Message essentiel : le chemin après l’IMG demande du temps. Des ressources, des marques rassurantes, et des repères concrets peuvent soutenir ce retour à la vie.

Pratiques respectueuses, droits concrets et repères pour chaque famille

Les droits entourant l’IMG structurent le parcours. L’information doit être claire, loyale et appropriée. Le consentement reste réversible. En cas de refus de l’acte par un praticien, l’orientation immédiate vers un collègue est obligatoire. De plus, l’hôpital propose un soutien social pour les questions d’état civil et d’inhumation. Ainsi, les parents ne restent pas seuls face aux démarches.

La prise en charge de la douleur et la prévention des complications sont systématiques. Ensuite, un suivi est proposé pour aborder la fertilité, la contraception, et les facteurs de risque. Les équipes veillent à préserver les chances d’une future grossesse, si tel est le souhait. Les conclusions des examens aident à comprendre la cause et à mieux prévenir.

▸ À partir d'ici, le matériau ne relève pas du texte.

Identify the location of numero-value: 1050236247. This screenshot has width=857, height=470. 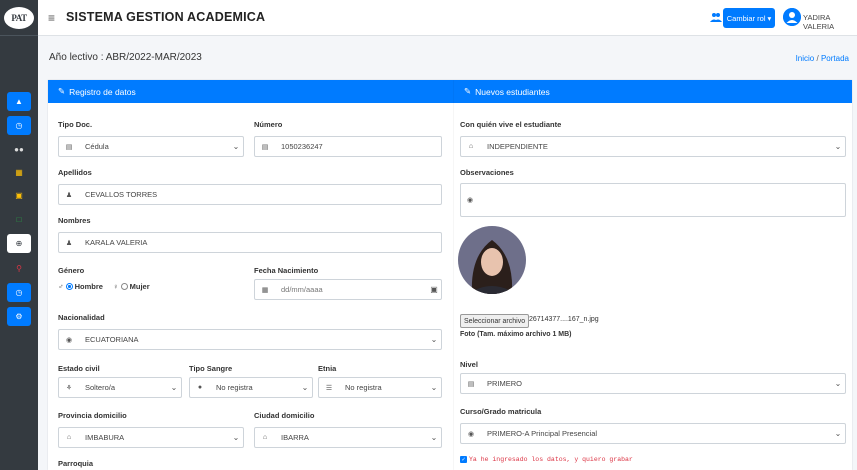
(302, 146).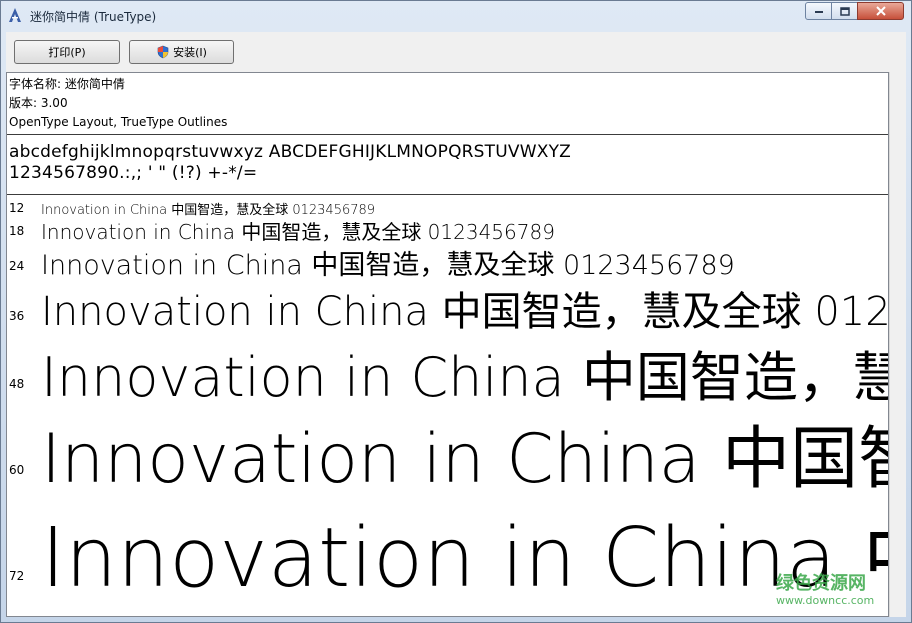 The height and width of the screenshot is (623, 912). What do you see at coordinates (15, 15) in the screenshot?
I see `font-viewer-icon` at bounding box center [15, 15].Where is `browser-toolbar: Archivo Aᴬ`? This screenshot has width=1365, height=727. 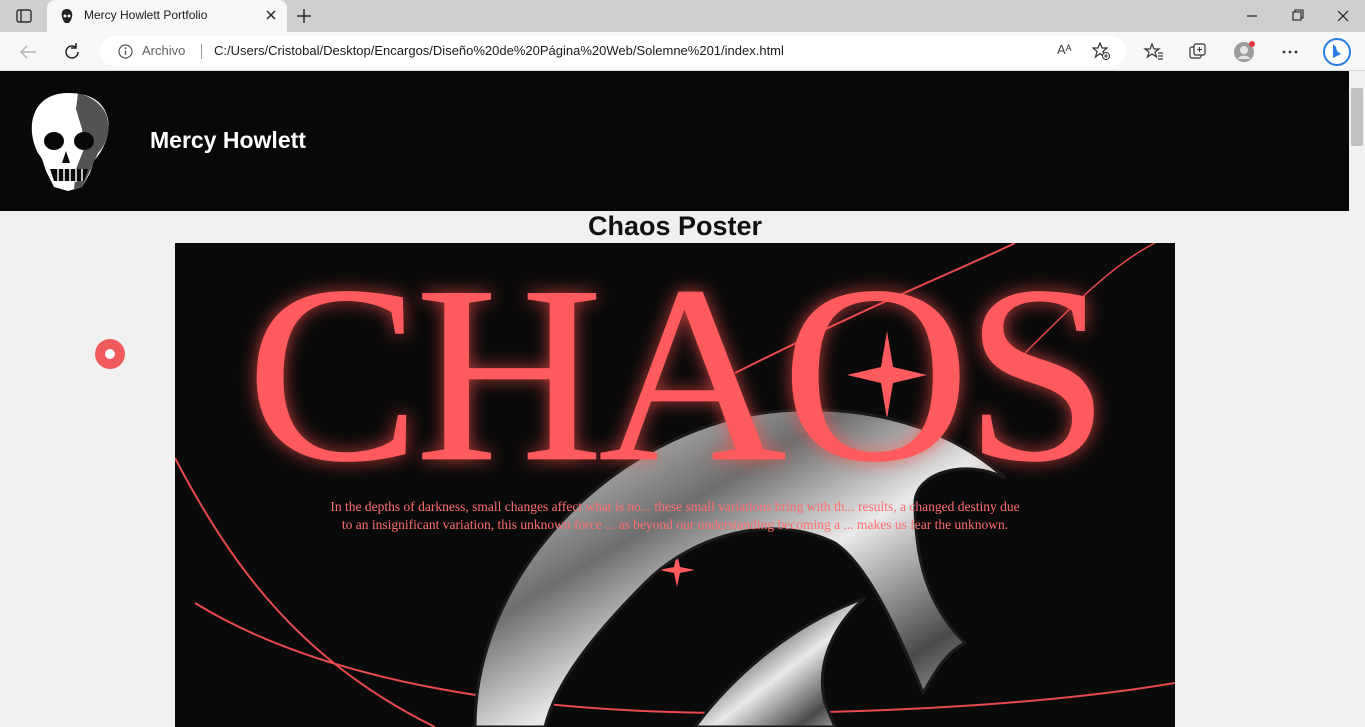 browser-toolbar: Archivo Aᴬ is located at coordinates (682, 52). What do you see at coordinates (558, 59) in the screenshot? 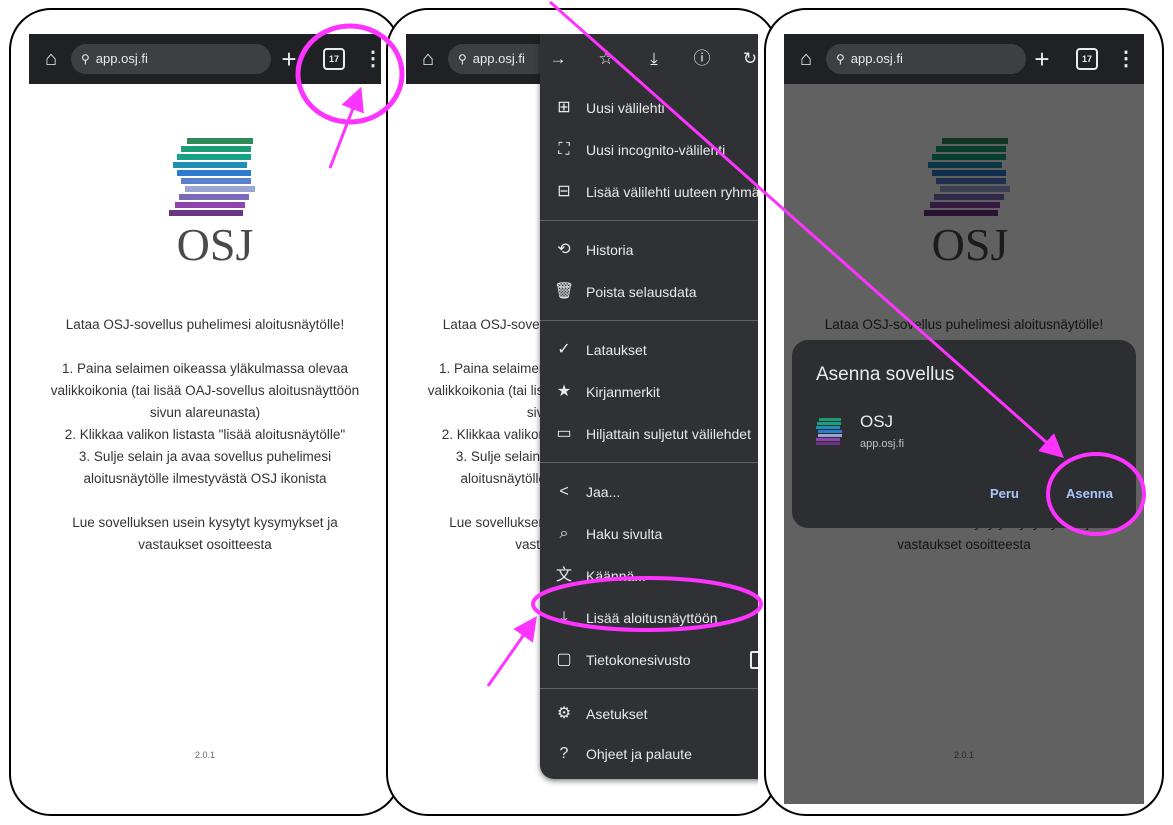
I see `forward-icon: →` at bounding box center [558, 59].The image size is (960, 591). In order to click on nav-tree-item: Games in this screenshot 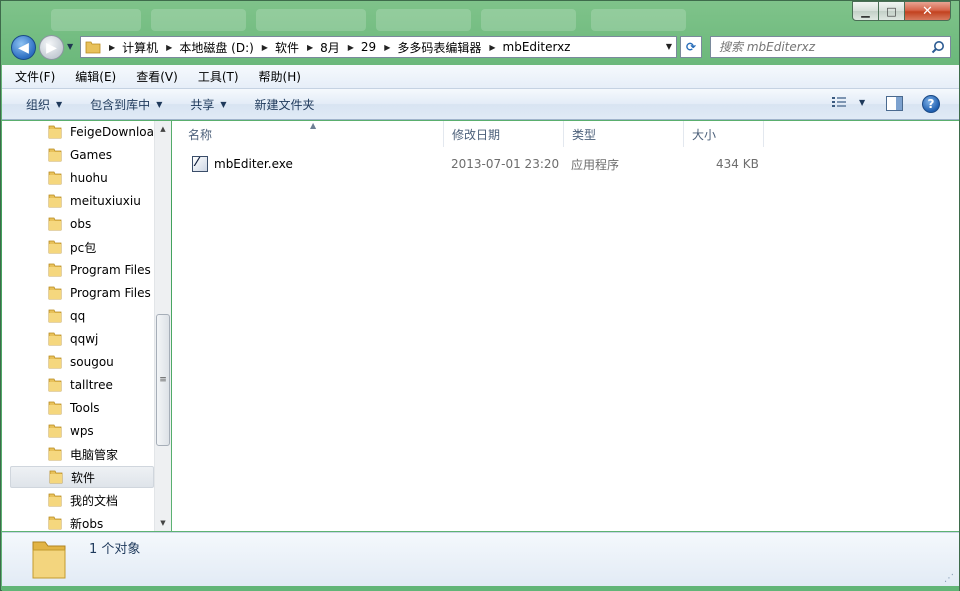, I will do `click(82, 155)`.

Construire des repères personnalisés

Clara et Malik ont choisi de rencontrer l’équipe psychologique trois fois. Puis ils ont décidé d’écrire une lettre à leur enfant dans Le Livre de la Naissance. Quelques mois plus tard, ils se sentent prêts à rouvrir des perspectives. Ils envisagent de s’équiper à nouveau, d’abord avec une Poussette Bébé sélectionnée pour sa maniabilité. Une visite chez Natalys les aide à clarifier les besoins réels et le budget.

Le quotidien reprend, pas à pas. Ils ont rangé certains objets. Ensuite, ils ont gardé un lange Petit Bateau comme souvenir. Enfin, ils se sont réinscrits à un atelier de portage, pour rester au contact d’une communauté bienveillante. Une approche douce, centrée sur les besoins affectifs, offre une rampe d’accès vers l’avenir.

Repères concrets supplémentaires

Pour ceux qui aiment s’informer en amont, les articles pratiques suivants proposent des repères utiles à différents temps de vie familiale : comment commence une grossesse ; les sens du bébé. Ces lectures ne remplacent pas l’échange clinique. Elles offrent pourtant un socle de compréhension, quand l’esprit cherche des certitudes.

  • 📚 Information régulière, adaptée à la situation.
  • 🧭 Orientation rapide si un praticien ne peut pas intervenir.
  • 🤲 Accompagnement social pour les démarches d’état civil.
  • 💡 Prévention des complications et conseils pour l’avenir.
  • 🧸 Objets ressources : doudou, lange, ou carnet de souvenirs.

Idée finale de section : la dignité du parcours naît du soin porté aux détails, aux mots, et à la temporalité de chaque famille.

Quelles sont les méthodes utilisées lors d’une IMG ?

Selon le terme et la situation médicale, l’IMG se fait par voie médicamenteuse avec déclenchement des voies naturelles, ou par césarienne en urgence. Après 24 semaines, un geste préalable évite toute souffrance fœtale. La décision tient compte de l’état de santé et des souhaits de la femme.

Une mineure peut-elle demander une IMG ?

Oui. Le consentement d’un parent ou du représentant légal est recherché. Si la mineure souhaite garder le secret, elle peut être accompagnée par une personne majeure de son choix. L’accès au soin est ainsi sécurisé.

Qui prend la décision et comment ?

Une équipe pluridisciplinaire évalue le dossier. Après concertation, si deux médecins estiment les critères remplis, ils rédigent les attestations. La femme reçoit toutes les informations et donne son accord.

Quelles sont les suites médicales après une IMG ?

Une consultation post-IMG est proposée. Elle aborde la récupération physique, les résultats d’examens, la contraception et les perspectives d’une future grossesse. Un accompagnement psychologique est accessible à tout moment.

Peut-on demander des examens sur le fœtus ou le placenta ?

Oui. Des examens peuvent être réalisés pour comprendre la cause des anomalies. Ils sont proposés, jamais imposés. Les résultats sont expliqués lors de la consultation de suivi, afin d’éclairer les projets futurs.